Добавить в цитаты Настройки чтения

Страница 24 из 40

— Теперь, сэр, вы можете увидеть дом, там впереди.

Я посмотрел и, увидев его, тут же воспрянул духом. Строение, высившееся передо мной в дальнем конце аллеи, было, безусловно, великолепно и необычно. Из серого камня, с крыльями по обе стороны от главного здания. К парадному входу, плавно изгибаясь, вела лестница.
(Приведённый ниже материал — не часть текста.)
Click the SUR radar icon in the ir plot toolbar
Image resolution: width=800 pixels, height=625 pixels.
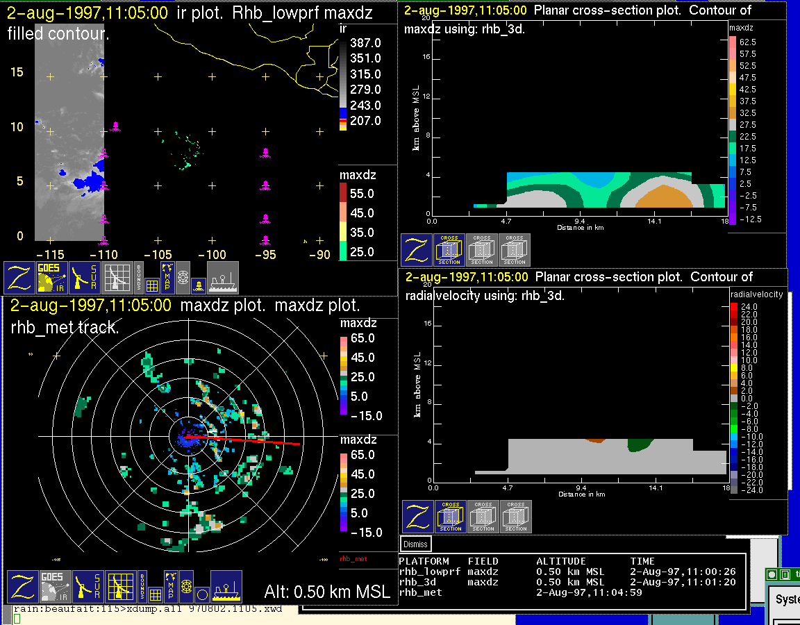point(85,278)
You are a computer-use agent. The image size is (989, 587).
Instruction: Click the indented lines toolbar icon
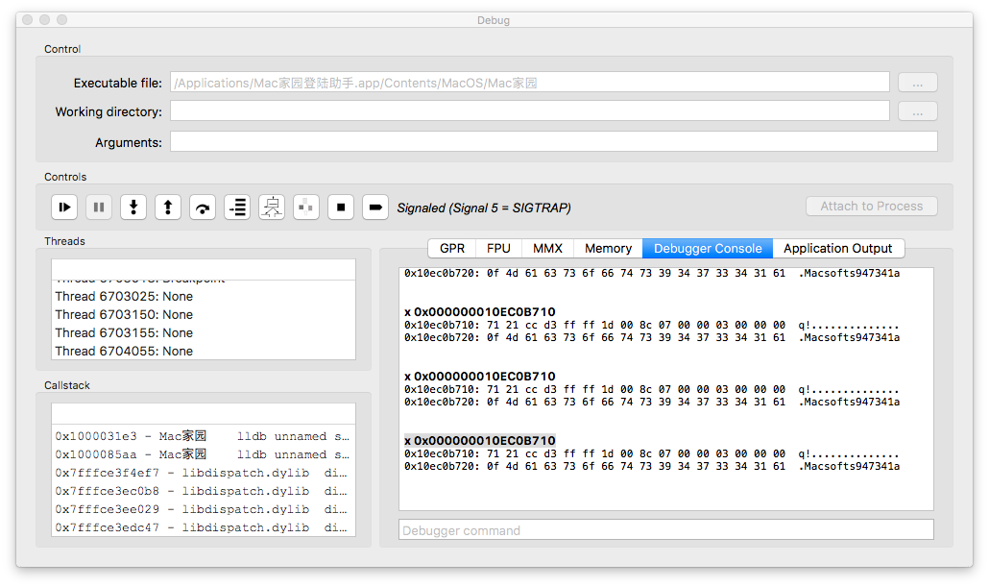coord(237,207)
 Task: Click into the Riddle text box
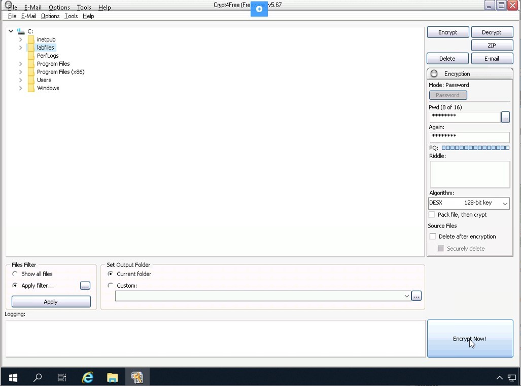point(470,175)
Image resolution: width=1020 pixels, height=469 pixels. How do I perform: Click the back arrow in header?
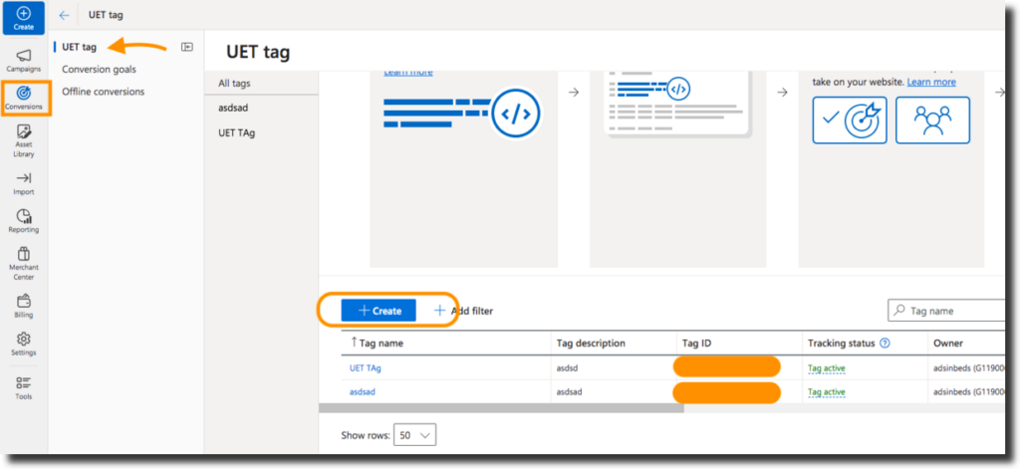64,15
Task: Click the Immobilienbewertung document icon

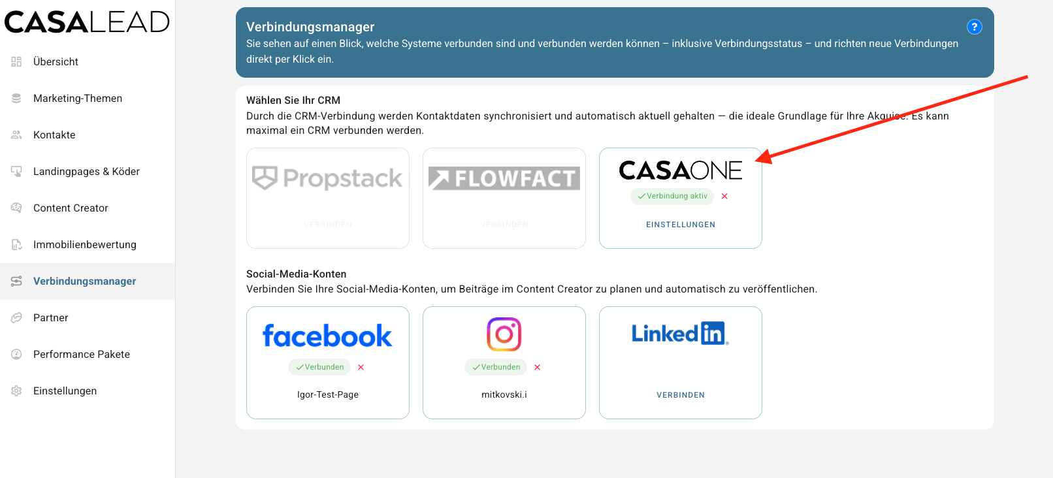Action: pos(16,244)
Перед ней, в центре широкой круговой подъездной дорожки был огромный фонтан, у колонн портика располагались большие вазы. Дверь была открыта, свет изнутри лился в окружающие сумерки — и, конечно же, каждое окно было наполнено светом, а сияние стеклянных люстр смешивалось с более мягким светом свечей. Я увидел классическую оранжерею, и когда мы наконец свернули на подъездную дорогу, я мельком заметил протянувшиеся в темноте за домом лужайки, высокие стены и пруды с лилиями, переплетение дорожек и еще фонтаны, и исчезающий вдали склон, спускающийся к глади озера.

Потом мы остановились. Леди Куинсбридж появилась в дверях и быстро спустилась по ступеням, чтобы приветствовать меня, и с этого мгновения я погрузился в блеск и великолепие ее мира и теплоту и искренность ее гостеприимства.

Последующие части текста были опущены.